We purchased a Lambdal Quad earlier this summer. It has been working just fine for months, but all of a sudden, yesterday it broke: when we type
nvidia-smi, it hangs/freezes indefinitely! We also can’t import
torch (both of them also hangs indefinitely).
After waiting for a long while, we get this error message when type
xxx@arthur2:~$ nvidia-smi Unable to determine the device handle for GPU 0000:05:00.0: Unknown Error
We additionally ran two diagnostic commands, one is
nvidia-bug-report.sh, generated a long log file (there are too many information in there for us to understand).
We also ran
dmesg | tail -n 10
[ 15.487615] input: HDA NVidia HDMI/DP,pcm=8 as /devices/pci0000:00/0000:00:03.0/0000:03:00.0/0000:04:10.0/0000:05:00.1/sound/card4/input27 [ 15.487780] input: HDA NVidia HDMI/DP,pcm=7 as /devices/pci0000:00/0000:00:02.0/0000:07:00.0/0000:08:10.0/0000:09:00.1/sound/card2/input14 [ 15.487872] input: HDA NVidia HDMI/DP,pcm=8 as /devices/pci0000:00/0000:00:02.0/0000:07:00.0/0000:08:10.0/0000:09:00.1/sound/card2/input15 [ 15.487962] input: HDA NVidia HDMI/DP,pcm=9 as /devices/pci0000:00/0000:00:03.0/0000:03:00.0/0000:04:10.0/0000:05:00.1/sound/card4/input28 [ 15.488220] input: HDA NVidia HDMI/DP,pcm=9 as /devices/pci0000:00/0000:00:02.0/0000:07:00.0/0000:08:10.0/0000:09:00.1/sound/card2/input16 [ 18.121912] e1000e: eno1 NIC Link is Up 1000 Mbps Full Duplex, Flow Control: None [ 18.121939] IPv6: ADDRCONF(NETDEV_CHANGE): eno1: link becomes ready [ 22.457798] kauditd_printk_skb: 32 callbacks suppressed [ 22.457800] audit: type=1400 audit(1534714452.748:43): apparmor="DENIED" operation="open" profile="/usr/sbin/cups-browsed" name="/usr/share/cups/locale/" pid=1092 comm="cups-browsed" requested_mask="r" denied_mask="r" fsuid=0 ouid=0 [ 22.457807] audit: type=1400 audit(1534714452.748:44): apparmor="DENIED" operation="open" profile="/usr/sbin/cups-browsed" name="/usr/share/locale/" pid=1092 comm="cups-browsed" requested_mask="r" denied_mask="r" fsuid=0 ouid=0
After another restart on a different day,
nvidia-smi seems to be back to work. Now we can run tensorflow, pytorch normally just as before! I guess this is not urgent anymore but we are curious to know what went wrong and what we can do to prevent this!

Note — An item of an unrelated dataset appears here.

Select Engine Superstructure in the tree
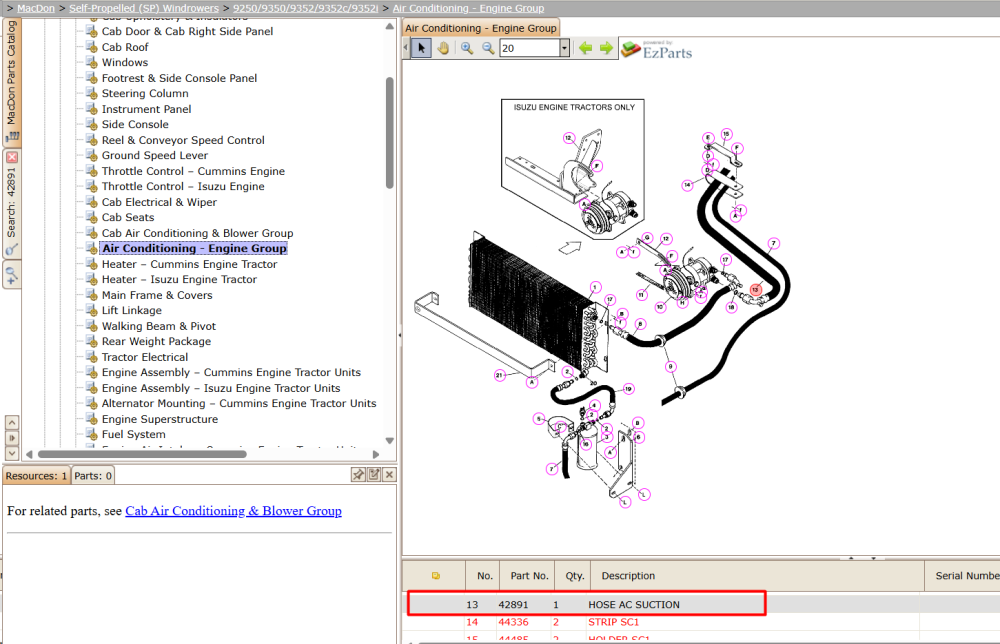The width and height of the screenshot is (1000, 644). coord(159,419)
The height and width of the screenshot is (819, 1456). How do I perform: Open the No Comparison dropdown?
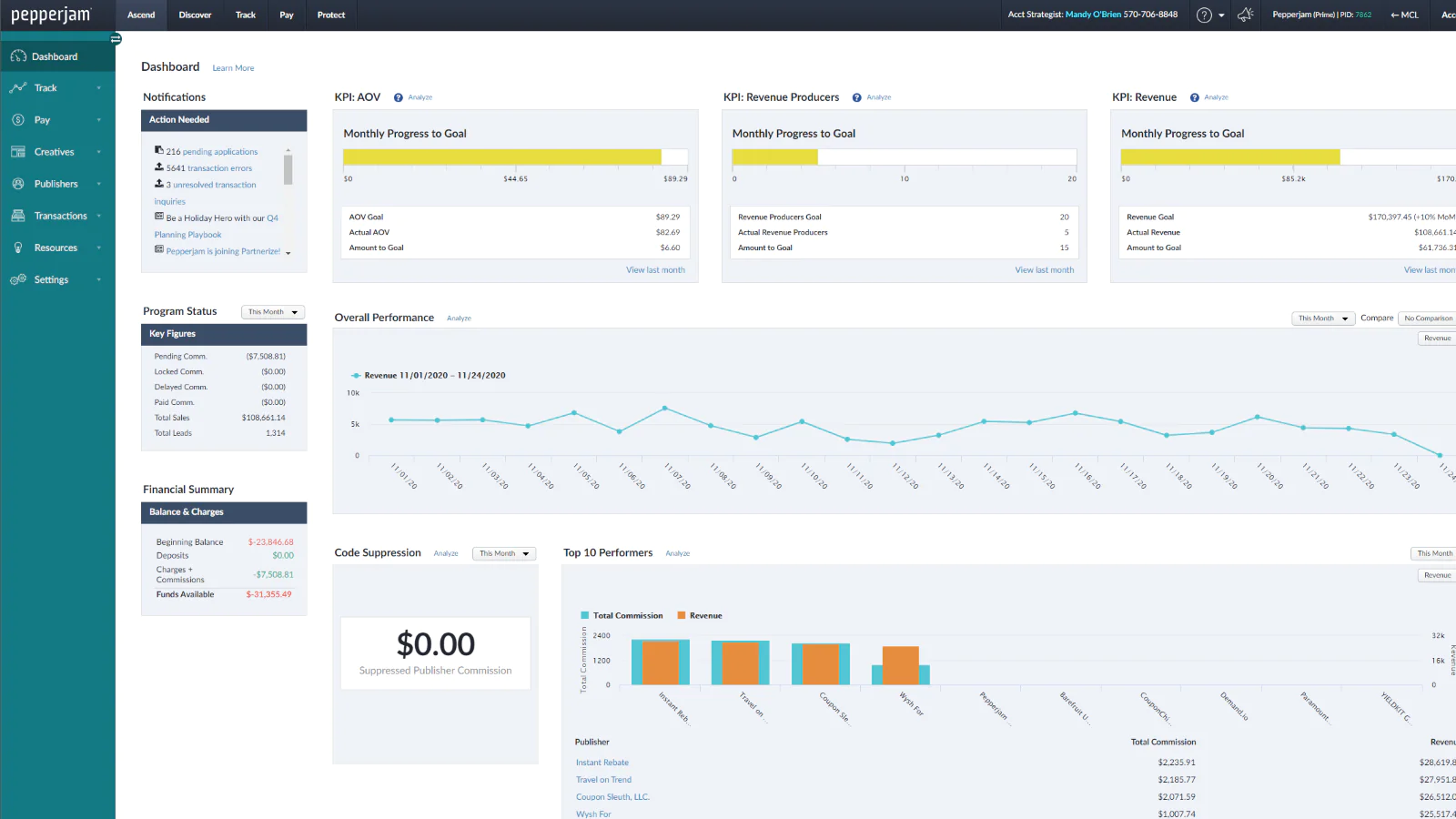pos(1427,318)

I’ve been asking other people in the lab to start running their programs again to see if the machine will break again. I guess it would nice if I can provide some diagnostic details here for you guys and it would be nice if we can get some explanation. I’ll keep updating this issue if it breaks again.